Activity.
Report every line from the material that contains the word "navigation".

Input material.
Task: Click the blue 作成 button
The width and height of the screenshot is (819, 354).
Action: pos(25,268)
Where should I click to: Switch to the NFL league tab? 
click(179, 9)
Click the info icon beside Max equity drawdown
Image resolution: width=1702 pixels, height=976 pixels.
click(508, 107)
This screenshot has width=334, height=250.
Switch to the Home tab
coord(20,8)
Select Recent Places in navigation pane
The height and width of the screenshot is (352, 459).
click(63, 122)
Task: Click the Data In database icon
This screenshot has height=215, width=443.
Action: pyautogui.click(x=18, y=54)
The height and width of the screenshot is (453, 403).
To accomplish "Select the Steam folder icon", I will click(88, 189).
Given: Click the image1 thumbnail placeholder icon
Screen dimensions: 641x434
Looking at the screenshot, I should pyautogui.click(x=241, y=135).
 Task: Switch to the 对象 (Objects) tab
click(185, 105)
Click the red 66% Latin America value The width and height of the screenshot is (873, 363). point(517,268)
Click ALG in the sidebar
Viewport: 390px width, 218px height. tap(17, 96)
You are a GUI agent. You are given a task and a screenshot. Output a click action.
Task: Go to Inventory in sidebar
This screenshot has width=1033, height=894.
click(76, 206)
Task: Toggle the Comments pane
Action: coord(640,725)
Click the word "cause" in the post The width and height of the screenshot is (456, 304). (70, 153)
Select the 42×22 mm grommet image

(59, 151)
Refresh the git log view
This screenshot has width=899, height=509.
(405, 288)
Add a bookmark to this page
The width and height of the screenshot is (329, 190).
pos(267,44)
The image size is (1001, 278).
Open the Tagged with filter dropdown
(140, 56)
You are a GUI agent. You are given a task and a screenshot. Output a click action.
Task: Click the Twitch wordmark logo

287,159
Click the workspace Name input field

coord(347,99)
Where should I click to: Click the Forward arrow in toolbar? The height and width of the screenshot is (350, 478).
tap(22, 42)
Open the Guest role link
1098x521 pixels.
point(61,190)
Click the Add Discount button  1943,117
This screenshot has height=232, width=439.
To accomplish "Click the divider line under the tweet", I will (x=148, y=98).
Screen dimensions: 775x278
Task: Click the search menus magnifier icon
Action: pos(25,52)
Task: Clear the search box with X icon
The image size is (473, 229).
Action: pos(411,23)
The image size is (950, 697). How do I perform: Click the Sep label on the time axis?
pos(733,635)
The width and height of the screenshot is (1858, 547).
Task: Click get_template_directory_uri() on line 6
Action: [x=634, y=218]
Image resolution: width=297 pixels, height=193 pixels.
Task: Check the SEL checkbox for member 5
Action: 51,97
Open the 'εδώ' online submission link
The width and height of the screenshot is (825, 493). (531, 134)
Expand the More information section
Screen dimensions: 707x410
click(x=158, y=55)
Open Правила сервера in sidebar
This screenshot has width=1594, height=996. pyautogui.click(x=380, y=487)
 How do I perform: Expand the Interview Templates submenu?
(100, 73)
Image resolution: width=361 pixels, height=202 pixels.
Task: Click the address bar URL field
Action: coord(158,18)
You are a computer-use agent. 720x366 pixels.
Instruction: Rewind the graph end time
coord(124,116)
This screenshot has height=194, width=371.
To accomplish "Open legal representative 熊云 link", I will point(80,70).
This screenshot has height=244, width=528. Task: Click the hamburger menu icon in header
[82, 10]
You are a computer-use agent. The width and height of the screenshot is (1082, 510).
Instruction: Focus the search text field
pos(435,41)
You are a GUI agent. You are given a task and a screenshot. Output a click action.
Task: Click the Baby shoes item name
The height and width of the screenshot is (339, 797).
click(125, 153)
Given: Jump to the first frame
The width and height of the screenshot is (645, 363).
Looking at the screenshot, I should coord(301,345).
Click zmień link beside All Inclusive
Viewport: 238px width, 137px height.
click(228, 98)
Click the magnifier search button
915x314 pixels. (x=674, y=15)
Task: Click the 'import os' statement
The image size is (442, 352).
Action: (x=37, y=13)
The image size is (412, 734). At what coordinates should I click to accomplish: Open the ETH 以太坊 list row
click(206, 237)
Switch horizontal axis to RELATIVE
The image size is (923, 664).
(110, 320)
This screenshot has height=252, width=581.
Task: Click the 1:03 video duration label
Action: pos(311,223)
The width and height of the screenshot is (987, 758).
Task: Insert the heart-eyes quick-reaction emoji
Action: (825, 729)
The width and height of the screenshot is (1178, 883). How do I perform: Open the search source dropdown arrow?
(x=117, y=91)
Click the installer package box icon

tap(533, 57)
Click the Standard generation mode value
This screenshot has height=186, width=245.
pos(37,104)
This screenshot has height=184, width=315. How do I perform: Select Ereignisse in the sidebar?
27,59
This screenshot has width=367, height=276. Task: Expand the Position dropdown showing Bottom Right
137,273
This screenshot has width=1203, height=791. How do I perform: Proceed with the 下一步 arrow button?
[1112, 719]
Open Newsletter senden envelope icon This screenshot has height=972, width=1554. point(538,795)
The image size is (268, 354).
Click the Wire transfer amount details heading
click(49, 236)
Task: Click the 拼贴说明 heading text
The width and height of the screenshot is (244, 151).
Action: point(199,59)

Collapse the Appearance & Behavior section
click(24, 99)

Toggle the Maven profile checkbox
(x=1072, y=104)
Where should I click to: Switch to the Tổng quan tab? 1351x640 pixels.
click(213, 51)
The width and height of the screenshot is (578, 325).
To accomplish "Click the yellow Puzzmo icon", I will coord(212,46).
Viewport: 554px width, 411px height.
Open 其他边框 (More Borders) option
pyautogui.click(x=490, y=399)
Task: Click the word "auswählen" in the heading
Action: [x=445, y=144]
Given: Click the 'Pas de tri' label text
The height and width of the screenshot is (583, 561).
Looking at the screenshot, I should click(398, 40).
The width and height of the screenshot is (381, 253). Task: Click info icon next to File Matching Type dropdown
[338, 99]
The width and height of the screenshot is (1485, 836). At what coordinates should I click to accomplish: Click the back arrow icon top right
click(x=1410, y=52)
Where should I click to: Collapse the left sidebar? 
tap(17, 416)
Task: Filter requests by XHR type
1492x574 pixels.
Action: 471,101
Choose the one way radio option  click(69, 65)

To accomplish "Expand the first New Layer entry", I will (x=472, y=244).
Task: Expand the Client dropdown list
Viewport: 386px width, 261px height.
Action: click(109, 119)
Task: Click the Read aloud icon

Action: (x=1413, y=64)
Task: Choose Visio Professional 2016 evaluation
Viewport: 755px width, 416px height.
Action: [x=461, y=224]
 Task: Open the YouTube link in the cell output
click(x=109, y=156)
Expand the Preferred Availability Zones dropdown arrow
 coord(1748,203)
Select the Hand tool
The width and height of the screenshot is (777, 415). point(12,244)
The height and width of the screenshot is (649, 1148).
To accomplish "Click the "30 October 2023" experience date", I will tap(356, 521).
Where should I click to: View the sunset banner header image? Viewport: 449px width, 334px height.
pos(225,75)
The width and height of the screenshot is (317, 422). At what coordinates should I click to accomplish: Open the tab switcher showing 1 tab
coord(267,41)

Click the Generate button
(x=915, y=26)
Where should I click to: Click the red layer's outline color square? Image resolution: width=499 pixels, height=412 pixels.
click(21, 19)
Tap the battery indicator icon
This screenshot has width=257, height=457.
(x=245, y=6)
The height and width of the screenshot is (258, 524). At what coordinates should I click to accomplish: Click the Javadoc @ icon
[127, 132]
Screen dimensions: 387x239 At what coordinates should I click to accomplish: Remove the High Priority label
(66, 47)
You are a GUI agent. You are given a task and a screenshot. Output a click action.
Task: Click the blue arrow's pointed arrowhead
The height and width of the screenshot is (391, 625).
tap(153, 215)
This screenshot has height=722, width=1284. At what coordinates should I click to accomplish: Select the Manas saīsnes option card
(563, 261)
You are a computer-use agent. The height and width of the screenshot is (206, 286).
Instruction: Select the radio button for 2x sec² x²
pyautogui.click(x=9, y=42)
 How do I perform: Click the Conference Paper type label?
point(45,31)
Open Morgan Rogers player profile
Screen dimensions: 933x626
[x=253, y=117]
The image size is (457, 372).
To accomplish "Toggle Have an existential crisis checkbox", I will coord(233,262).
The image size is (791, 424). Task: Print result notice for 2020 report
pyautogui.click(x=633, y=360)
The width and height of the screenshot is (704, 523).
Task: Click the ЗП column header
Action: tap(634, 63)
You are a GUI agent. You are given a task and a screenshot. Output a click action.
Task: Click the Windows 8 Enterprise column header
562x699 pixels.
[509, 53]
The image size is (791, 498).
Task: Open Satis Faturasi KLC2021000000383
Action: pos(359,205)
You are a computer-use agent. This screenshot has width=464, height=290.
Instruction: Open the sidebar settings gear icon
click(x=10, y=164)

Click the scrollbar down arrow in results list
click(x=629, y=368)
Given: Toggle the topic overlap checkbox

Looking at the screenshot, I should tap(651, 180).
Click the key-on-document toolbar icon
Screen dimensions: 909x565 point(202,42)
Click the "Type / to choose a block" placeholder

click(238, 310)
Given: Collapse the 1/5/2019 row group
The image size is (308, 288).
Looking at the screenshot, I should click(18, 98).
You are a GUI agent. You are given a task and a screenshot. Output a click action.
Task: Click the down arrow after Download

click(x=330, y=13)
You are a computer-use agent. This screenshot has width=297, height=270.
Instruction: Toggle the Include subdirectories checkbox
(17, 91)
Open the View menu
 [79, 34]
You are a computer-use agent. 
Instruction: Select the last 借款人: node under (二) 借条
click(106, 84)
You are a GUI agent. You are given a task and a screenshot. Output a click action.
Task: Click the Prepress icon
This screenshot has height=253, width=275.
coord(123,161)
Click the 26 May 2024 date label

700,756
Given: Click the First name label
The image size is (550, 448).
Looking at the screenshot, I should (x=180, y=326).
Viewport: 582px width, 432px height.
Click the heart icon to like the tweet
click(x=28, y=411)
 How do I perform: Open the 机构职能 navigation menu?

Expected answer.
Select Recent Places in navigation pane
 How do I perform: Open the 机构职能 navigation menu?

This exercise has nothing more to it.